• **WORK REQUIRED**: What you return should be the lines from the one with "The width and height of the screenshot is (1065, 736)." through the one with "Viewport: 682px width, 384px height." in the data below, reproduced exactly with both ends, and no pictures at all.

Stored data entries:
────────────────
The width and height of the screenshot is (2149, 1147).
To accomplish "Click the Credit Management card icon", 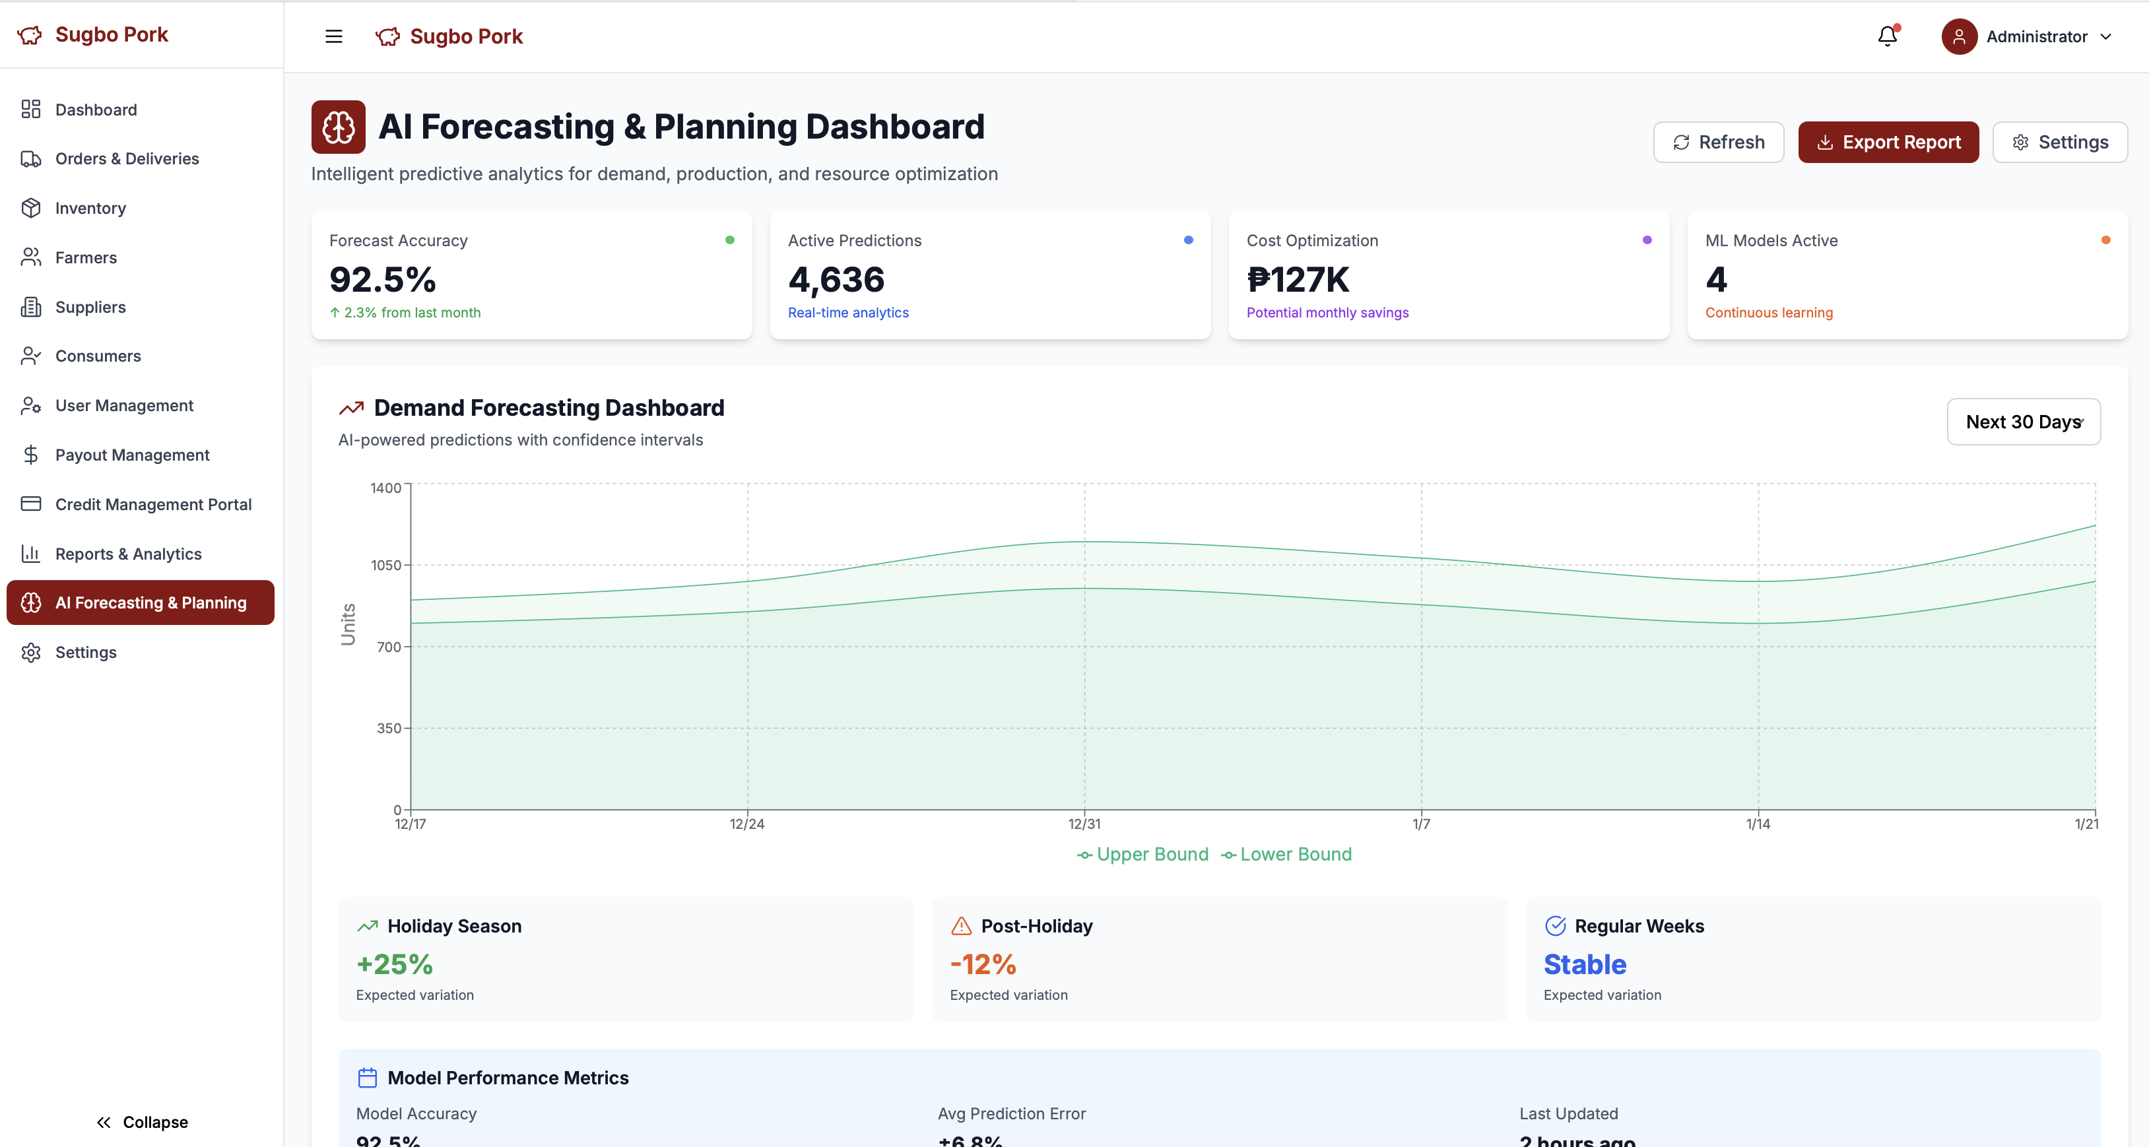I will point(31,504).
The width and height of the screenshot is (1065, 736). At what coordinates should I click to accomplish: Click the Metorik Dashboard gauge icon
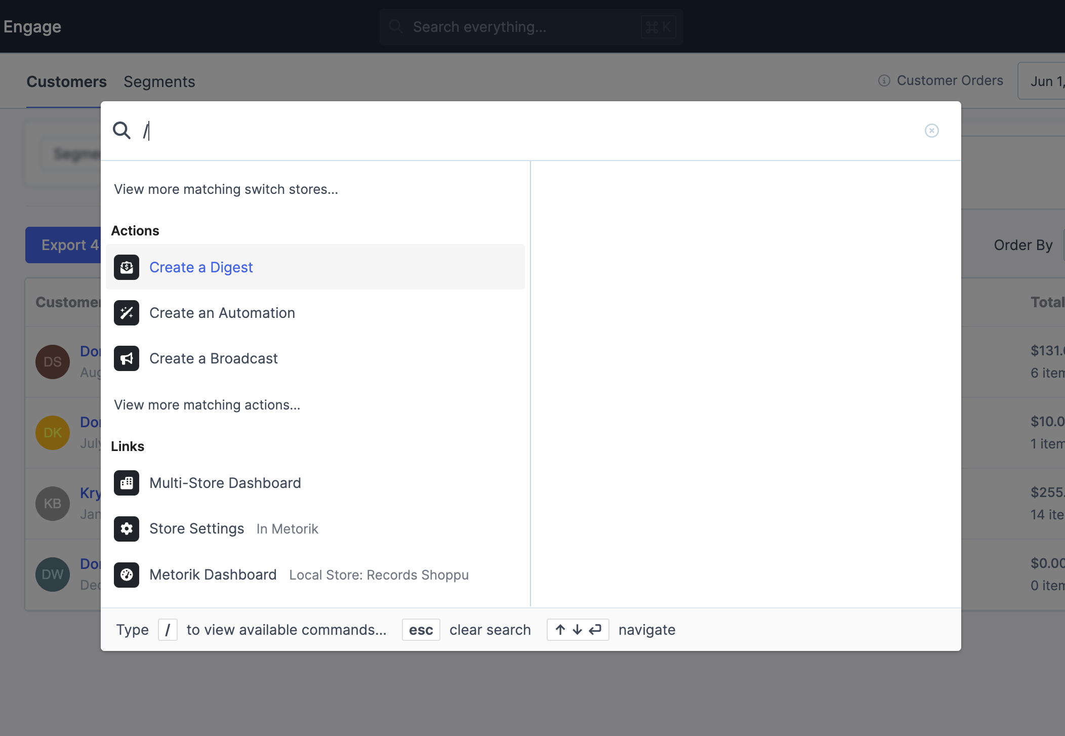click(127, 575)
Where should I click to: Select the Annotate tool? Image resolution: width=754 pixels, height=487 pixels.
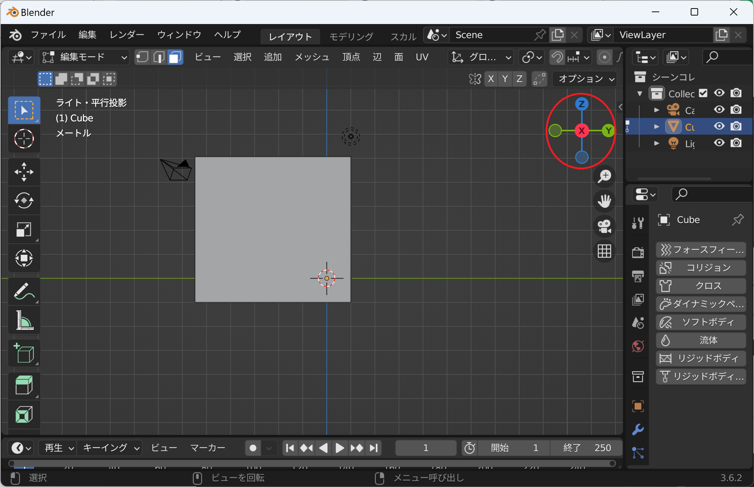24,292
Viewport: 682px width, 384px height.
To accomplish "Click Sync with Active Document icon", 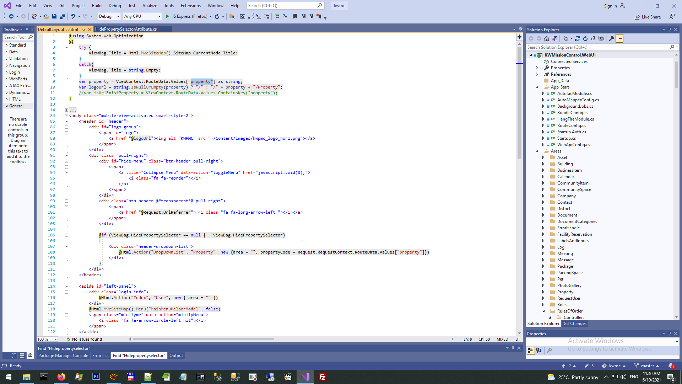I will (x=578, y=38).
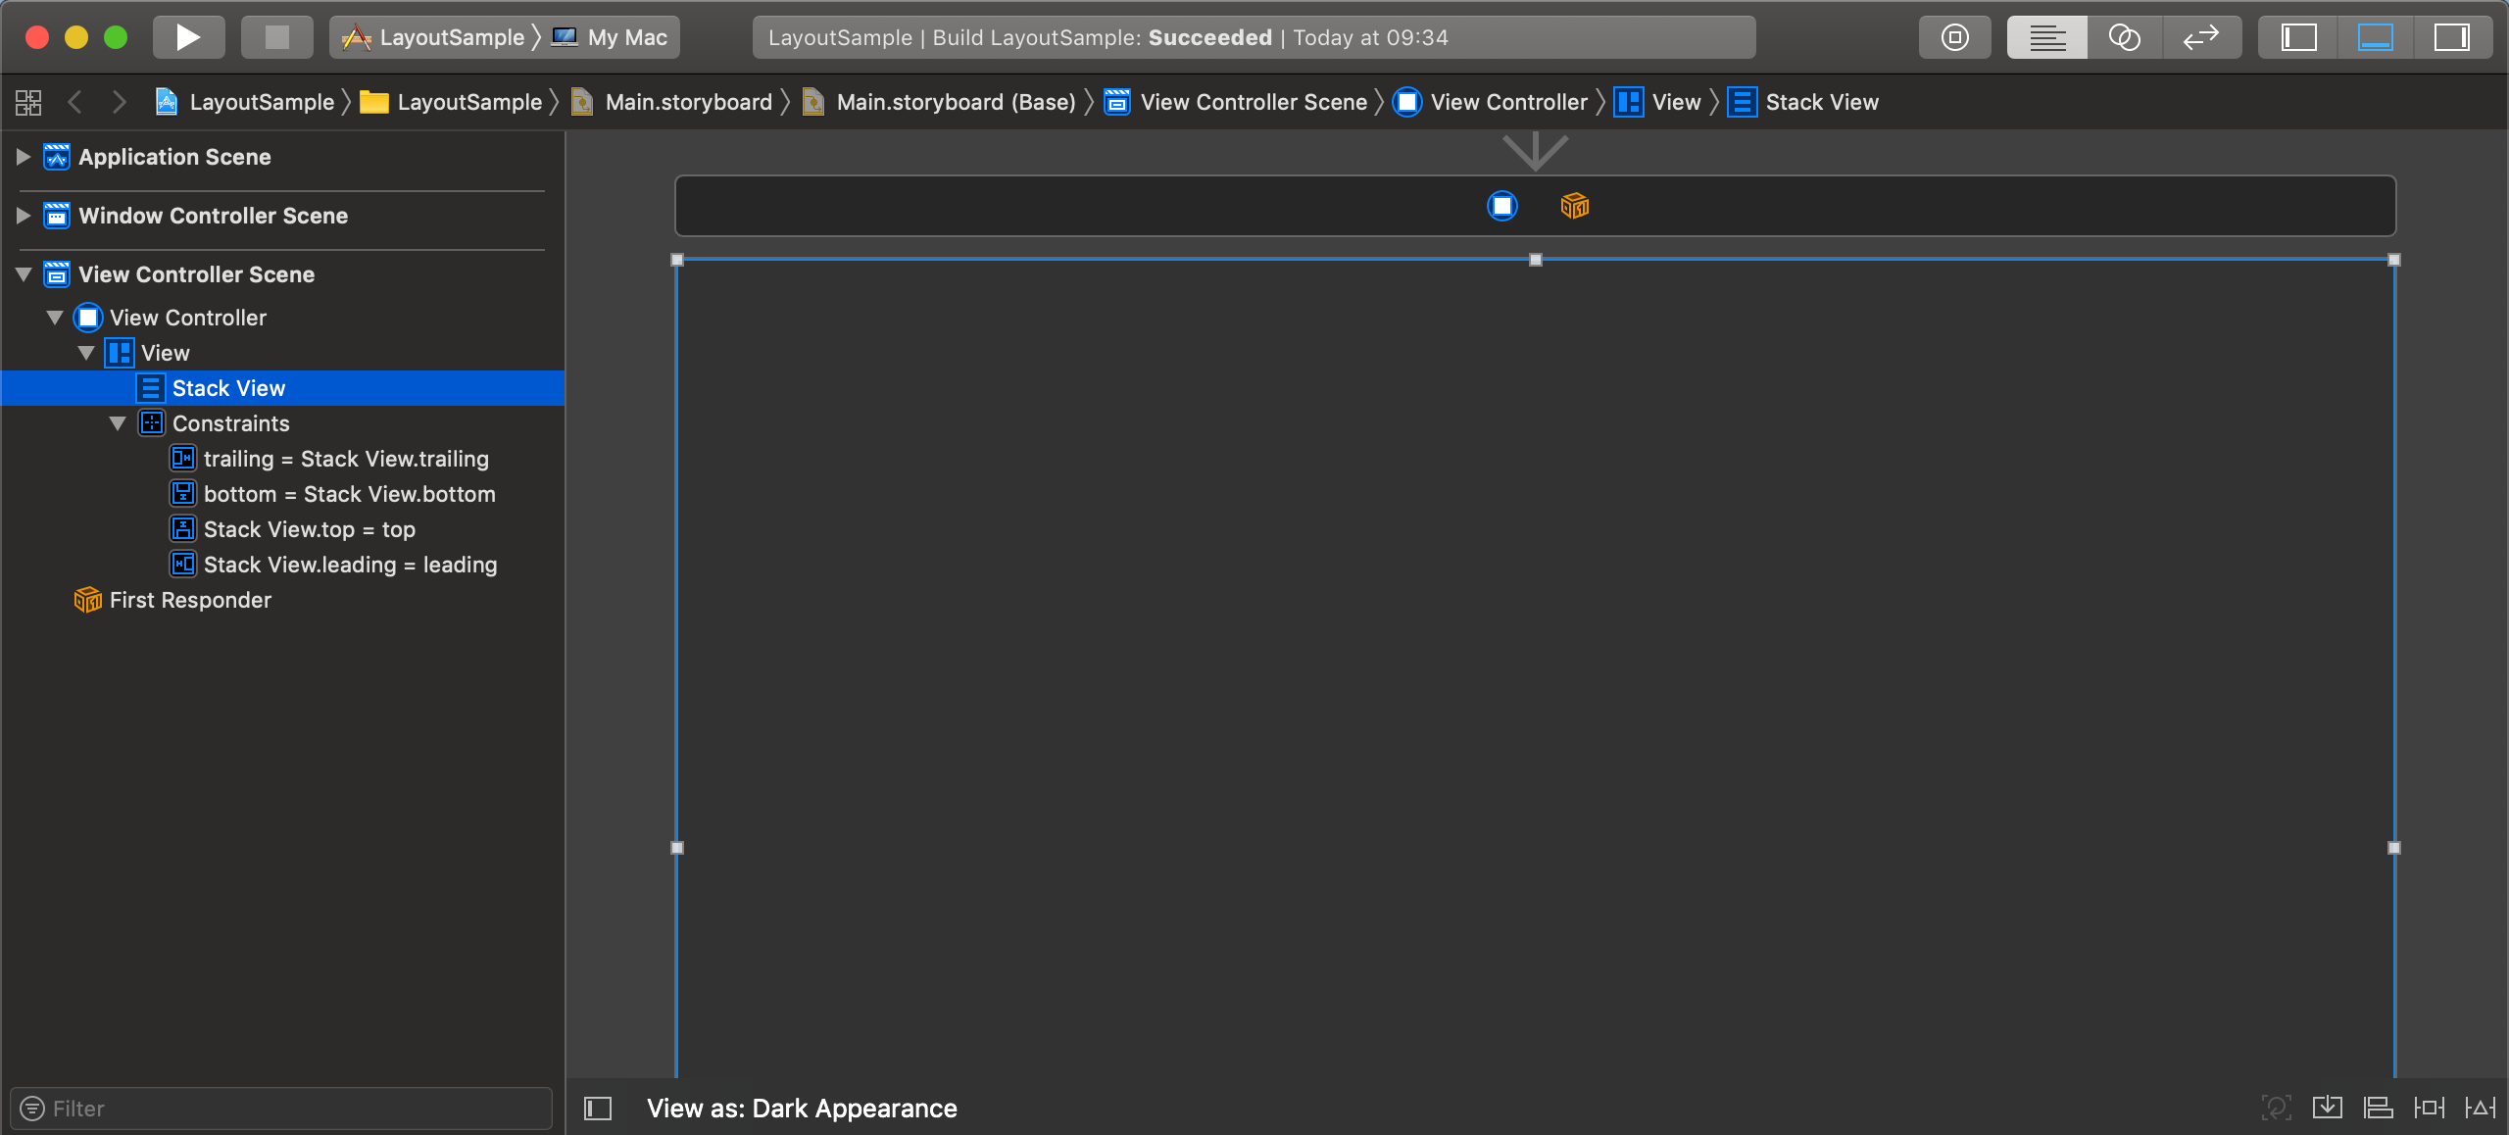
Task: Click the Update Frames icon on the canvas
Action: click(x=2275, y=1108)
────────────────
• **TASK SOLUTION**:
The width and height of the screenshot is (1065, 736). At what coordinates should I click to accomplish: Click the Metorik Dashboard gauge icon
click(127, 575)
Where should I click to: Select the Annotate tool? Image resolution: width=754 pixels, height=487 pixels.
24,292
Viewport: 682px width, 384px height.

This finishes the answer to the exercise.